REKLAMA

Z moim ulubionym serialem dzieje się coś bardzo niedobrego. "The Strain" pikuje ostro w dół

Byłem zachwycony. Zresztą sami mogliście natknąć się na moje peany o serialu z wampirami. "The Strain" było inne od miłosnych opowiastek o amerykańskich dziewczynach z przedmieścia, w których zakochują się starożytni krwiopijny. Serial oferował krew, napięcie, strach, emocje i odpowiedni nastrój. Niestety, po 10 odcinkach zostało już chyba tylko to pierwsze.
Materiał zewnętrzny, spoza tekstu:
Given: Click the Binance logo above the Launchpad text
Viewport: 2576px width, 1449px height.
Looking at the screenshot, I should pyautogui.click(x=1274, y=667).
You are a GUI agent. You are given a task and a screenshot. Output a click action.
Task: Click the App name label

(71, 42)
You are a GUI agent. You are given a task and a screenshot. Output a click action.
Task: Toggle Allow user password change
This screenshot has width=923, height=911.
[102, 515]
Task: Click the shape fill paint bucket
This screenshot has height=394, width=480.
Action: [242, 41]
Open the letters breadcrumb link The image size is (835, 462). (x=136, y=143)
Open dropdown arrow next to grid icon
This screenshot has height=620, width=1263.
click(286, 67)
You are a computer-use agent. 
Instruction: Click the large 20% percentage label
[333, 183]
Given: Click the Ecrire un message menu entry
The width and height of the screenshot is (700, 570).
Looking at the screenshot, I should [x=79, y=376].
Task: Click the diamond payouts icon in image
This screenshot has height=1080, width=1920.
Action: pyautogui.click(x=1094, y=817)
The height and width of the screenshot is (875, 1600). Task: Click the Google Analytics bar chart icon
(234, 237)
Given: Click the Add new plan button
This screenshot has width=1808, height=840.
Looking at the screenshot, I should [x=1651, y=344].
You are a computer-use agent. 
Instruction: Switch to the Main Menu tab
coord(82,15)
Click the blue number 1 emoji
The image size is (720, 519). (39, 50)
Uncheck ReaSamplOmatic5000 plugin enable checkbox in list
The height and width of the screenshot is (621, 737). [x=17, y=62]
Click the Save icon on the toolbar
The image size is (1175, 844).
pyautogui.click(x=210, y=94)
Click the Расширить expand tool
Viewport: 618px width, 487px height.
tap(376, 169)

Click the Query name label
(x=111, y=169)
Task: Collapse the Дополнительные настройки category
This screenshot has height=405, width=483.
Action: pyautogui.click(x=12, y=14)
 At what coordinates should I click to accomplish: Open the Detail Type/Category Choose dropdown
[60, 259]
Z moim ulubionym serialem dzieje się coś bardzo niedobrego. „The Strain” pikuje ostro w dół
REKLAMA
REKLAMA

Zaraz po seansie 10 odcinka nie czułem już absolutnie niczego z niesamowicie pozytywnych emocji, jakie towarzyszyły mi po obejrzeniu pilota. Niecodzienne podejście, mocne sceny grozy, odpowiednia obsada, niesamowite połączenie świata nowoczesnych technologii i mistycyzmu – wszystko to zostało skopane, wyparowało bądź utonęło w oparach absurdu. Tych jak na serial z takimi nazwiskami w obsadzie i po stronie reżyserskiej jest po prostu zbyt dużo. Doskonale zdaję sobie sprawę, że temat wampirów oraz nowoczesnego, dynamicznie zmieniającego się świata jest bardzo trudny do pogodzenia. Niestety, po produkcji takiej jak "The Strain" oczekiwałem chyba zbyt wiele.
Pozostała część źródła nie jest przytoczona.